Globalizzazione al plurale
Incontro con il professor Ronald Dore
San Rocco- Senigallia - Non è certo un compito facile, quello di parlare in modo chiaro di problemi economici ad una platea composta in prevalenza da non addetti ai lavori. E il tema scelto, “globalizzazione dei mercati e stati nazionali”, nonostante si parli a vario titolo di globalizzazione, non è tra i più “commerciali”. Ma il professor Ronald Dore, nell’incontro svoltosi a San Rocco lo scorso 2 maggio, ha dimostrato di essere abituato a queste fatiche. Dore, professore al mitico istituto MIT di Boston, già professore ad Harvard, alla London School of Economics ed esperto di fama internazionale, è da diversi anni in rapporti di amicizia e di stima con il professor Giovanni Mandolini.
“È ormai un dato acquisito quello dell’integrazione dell’economia italiana in quella europea – ha spiegato Mandolini nella sua introduzione – ma questo processo di integrazione va avanti anche a livello più ampio, e cioè su scala globale”. “La globalizzazione non è un fenomeno nuovo” ha esordito Dore, citando addirittura un brano del Manifesto del Partito Comunista di Marx ed Engels, che si riferisce all’interdipendenza crescente fra le nazioni non solo per quanto riguarda la produzione materiale ma anche quella intellettuale. “Se dunque esistevano legami di interdipendenza già nel 1848, quali sono i cambiamenti che hanno determinato ciò che noi oggi propriamente definiamo globalizzazione?”. Dore non ha dubbi in proposito: “ la globalizzazione è il risultato dell’enorme progresso delle tecnologie nel campo dei trasporti e delle comunicazioni”.

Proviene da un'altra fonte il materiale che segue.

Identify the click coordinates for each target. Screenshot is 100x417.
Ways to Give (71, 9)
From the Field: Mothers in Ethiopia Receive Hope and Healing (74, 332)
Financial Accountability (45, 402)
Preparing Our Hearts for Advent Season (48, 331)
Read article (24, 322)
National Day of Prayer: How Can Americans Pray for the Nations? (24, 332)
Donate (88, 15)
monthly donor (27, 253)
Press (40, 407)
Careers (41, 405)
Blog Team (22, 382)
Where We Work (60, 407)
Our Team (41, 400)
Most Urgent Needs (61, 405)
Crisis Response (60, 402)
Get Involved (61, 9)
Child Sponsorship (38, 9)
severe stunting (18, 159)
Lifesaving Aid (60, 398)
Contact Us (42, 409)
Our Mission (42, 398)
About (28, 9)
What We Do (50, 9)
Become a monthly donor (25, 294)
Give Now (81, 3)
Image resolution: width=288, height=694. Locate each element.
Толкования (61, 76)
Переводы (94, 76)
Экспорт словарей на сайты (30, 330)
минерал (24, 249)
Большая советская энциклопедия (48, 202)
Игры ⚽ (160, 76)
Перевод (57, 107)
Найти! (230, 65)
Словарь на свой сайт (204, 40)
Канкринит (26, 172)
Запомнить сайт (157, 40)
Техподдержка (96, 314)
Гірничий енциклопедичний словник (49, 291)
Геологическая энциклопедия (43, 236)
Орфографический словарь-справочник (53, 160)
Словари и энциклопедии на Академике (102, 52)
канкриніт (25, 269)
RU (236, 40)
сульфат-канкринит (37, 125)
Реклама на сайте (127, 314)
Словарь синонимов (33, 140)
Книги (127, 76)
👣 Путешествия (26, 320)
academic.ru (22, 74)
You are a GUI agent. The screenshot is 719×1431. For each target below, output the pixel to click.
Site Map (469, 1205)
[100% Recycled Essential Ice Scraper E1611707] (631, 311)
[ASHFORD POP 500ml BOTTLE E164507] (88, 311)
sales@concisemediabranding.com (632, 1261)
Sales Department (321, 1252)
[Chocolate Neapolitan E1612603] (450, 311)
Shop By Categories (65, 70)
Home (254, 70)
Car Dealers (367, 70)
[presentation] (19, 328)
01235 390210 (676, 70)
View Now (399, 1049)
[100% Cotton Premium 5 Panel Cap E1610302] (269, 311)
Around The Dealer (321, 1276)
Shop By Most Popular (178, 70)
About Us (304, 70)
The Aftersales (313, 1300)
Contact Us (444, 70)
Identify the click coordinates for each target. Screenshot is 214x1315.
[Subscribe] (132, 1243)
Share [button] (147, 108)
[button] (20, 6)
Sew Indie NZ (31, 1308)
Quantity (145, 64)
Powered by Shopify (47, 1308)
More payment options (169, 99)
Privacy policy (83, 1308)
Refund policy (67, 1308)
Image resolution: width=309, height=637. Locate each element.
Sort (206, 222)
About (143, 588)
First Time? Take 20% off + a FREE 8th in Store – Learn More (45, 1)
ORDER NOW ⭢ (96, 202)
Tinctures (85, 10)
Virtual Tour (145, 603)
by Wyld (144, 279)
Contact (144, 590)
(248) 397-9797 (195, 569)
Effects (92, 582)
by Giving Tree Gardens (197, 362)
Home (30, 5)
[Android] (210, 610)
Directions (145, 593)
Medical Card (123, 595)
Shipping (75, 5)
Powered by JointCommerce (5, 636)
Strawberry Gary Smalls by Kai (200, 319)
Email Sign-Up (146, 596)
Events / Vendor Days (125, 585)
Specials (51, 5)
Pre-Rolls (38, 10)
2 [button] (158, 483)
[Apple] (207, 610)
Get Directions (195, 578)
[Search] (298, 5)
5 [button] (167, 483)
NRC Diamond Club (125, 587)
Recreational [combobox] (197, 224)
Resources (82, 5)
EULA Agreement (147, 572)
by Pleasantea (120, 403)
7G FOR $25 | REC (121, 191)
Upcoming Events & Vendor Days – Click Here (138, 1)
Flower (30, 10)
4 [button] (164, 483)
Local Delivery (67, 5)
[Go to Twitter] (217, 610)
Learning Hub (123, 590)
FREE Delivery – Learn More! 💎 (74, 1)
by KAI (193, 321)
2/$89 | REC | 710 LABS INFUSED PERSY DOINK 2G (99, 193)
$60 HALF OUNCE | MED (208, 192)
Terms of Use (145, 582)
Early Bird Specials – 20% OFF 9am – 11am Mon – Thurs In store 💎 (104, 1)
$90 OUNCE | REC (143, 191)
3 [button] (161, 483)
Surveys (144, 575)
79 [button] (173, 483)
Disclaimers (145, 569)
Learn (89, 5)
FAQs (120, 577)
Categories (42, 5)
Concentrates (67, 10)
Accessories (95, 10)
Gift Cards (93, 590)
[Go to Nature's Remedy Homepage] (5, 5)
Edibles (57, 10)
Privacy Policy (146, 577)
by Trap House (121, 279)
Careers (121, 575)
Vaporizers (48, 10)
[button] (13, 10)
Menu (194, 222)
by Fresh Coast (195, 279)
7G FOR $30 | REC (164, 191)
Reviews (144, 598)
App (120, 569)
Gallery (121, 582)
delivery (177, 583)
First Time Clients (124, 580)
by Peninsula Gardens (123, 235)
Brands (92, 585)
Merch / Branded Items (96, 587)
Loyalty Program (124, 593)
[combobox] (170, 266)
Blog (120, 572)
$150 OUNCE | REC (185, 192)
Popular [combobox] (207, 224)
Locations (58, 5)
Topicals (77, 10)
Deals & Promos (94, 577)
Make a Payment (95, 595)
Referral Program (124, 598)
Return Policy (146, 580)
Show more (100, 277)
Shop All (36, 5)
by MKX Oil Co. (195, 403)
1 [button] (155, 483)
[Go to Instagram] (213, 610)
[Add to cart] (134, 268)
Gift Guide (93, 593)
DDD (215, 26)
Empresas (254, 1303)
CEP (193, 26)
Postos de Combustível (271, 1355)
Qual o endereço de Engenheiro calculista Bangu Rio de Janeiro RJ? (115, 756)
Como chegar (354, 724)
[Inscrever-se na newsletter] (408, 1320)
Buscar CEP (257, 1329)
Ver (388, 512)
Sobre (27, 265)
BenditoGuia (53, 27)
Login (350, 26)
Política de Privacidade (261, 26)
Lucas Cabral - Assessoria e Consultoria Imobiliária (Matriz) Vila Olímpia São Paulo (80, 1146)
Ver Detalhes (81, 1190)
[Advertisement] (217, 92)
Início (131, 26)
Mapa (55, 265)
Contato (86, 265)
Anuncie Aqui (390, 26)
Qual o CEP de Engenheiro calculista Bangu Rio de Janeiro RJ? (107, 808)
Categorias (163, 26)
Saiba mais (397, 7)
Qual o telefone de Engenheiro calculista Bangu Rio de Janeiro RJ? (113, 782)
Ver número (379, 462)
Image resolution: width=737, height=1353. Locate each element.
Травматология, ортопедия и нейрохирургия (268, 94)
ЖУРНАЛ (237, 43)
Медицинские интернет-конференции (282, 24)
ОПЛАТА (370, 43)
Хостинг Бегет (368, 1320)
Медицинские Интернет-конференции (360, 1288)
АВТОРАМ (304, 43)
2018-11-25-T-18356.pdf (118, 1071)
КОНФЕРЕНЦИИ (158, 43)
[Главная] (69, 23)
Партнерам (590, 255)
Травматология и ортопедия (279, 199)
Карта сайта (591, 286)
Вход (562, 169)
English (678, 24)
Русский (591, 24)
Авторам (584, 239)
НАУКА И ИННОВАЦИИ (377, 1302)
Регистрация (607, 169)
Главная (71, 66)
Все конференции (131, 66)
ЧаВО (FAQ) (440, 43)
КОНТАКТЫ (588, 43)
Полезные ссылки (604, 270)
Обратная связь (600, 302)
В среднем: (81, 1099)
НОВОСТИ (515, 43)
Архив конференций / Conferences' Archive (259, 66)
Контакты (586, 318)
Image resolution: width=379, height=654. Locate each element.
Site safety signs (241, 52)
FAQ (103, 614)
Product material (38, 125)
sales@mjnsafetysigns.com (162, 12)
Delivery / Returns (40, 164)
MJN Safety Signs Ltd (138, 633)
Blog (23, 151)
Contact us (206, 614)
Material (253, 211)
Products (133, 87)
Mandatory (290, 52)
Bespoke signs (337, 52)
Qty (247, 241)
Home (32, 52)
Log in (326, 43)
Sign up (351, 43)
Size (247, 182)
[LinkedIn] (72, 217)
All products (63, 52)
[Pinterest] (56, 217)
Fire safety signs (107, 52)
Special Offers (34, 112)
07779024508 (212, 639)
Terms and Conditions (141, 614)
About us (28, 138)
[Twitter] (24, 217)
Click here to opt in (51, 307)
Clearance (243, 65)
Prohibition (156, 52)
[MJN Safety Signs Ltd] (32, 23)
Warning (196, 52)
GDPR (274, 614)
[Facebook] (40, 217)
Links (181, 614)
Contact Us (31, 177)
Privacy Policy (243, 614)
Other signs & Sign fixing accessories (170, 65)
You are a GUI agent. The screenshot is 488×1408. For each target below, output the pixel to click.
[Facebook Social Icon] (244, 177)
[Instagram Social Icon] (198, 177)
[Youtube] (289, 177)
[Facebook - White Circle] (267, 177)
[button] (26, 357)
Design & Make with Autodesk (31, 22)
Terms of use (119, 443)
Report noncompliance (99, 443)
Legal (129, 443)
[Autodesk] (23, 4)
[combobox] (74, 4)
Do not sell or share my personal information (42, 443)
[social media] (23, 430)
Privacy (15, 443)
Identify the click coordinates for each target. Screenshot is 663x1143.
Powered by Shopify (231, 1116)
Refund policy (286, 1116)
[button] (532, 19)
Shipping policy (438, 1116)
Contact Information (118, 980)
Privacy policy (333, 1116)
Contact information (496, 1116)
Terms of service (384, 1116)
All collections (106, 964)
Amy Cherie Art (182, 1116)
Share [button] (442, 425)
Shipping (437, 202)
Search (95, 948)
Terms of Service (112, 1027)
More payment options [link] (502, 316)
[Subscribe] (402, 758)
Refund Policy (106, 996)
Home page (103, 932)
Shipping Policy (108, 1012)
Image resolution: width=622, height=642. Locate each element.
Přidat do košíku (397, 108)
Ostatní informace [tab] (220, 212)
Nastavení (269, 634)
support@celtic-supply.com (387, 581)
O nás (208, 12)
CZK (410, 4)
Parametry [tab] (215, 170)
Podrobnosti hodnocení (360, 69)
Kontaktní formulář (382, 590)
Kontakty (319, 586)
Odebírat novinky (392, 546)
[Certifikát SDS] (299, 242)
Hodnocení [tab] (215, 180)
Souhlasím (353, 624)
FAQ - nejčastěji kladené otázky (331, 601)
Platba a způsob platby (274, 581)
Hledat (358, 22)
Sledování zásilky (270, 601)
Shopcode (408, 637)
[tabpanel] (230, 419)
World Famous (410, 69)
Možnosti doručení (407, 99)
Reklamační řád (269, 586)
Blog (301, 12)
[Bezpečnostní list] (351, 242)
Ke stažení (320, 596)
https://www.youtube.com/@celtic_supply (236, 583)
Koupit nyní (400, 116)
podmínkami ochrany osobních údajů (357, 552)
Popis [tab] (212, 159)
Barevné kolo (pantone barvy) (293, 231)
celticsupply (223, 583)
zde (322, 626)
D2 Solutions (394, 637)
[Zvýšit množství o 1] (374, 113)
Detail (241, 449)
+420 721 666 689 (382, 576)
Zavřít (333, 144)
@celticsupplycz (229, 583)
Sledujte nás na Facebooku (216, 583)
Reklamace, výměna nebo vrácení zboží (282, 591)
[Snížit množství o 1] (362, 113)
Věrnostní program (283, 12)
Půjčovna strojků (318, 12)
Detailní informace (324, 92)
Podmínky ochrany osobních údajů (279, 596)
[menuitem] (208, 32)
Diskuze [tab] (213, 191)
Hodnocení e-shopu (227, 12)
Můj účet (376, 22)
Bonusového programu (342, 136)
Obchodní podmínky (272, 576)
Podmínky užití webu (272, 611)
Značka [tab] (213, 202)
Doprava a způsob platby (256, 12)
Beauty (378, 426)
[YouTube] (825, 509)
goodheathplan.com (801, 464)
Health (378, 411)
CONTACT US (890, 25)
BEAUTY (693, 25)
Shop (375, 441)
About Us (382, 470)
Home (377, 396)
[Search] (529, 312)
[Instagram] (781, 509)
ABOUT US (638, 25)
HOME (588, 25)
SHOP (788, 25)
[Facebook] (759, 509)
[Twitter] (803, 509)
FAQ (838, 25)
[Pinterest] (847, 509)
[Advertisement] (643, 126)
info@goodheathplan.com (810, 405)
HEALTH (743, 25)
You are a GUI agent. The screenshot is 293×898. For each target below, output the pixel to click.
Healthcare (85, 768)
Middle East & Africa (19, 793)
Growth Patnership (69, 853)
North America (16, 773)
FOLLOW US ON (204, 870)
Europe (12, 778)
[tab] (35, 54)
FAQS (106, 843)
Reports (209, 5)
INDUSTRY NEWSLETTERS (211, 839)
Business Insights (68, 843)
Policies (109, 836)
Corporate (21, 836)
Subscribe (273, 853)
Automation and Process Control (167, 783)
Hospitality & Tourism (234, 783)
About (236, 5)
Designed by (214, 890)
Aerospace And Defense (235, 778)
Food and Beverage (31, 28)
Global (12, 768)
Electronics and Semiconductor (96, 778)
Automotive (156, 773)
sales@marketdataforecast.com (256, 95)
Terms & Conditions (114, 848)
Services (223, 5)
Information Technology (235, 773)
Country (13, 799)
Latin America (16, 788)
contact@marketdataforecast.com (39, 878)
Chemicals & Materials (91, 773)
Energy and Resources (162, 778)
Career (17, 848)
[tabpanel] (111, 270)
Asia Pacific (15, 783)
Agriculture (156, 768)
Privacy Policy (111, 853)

E cita, ad esempio, la vicenda del prezzo del grano. Quando le possibilità di comunicare erano ridotte, esistevano diversi prezzi in giro per il mondo, che si formavano per così dire autonomamente. Ma con l’avvento delle tecnologie informatiche soprattutto esiste un solo prezzo, sensibile naturalmente di oscillazioni, ma è come se si formasse in un'unica piazza di scambio grande quanto il mondo. La stessa sorte tocca ad altre materie, al petrolio e così via. “Le grandi imprese multinazionali sono poi in grado di manipolare i prezzi delle transazioni. Spostano ingenti capitali dove le tasse sono basse, e costringono in questo modo gli Stati a restringere la spesa pubblica”. Uno scenario, quello dipinto da Dore, in cui il ruolo della politica nei confronti dell’economia è senz’altro di subordinazione.
“Tuttavia – sottolinea ancora il professore – come non esiste un solo modello di capitalismo così non esiste un solo modello di globalizzazione”. Come a dire che neanche il mondo descritto dalle formule degli economisti risulta, alla fine, tanto omogeneo. E tornano alla mente le tesi di un sociologo francese, Edgar Morin, sulla complessità come concetto chiave per la comprensione della realtà. “La nostra epoca – sostiene Morin – è testimone della scoperta fondamentale dell’incertezza connaturata a tutte le azioni umane”. Incertezza, dinamicità, diversità e pluralità non mancheranno perciò di riservare sorprese soprattutto a tutti coloro che credono alla possibilità di un controllo totale, cosa per altro niente affatto auspicabile, sulle idee e sulle scelte delle persone.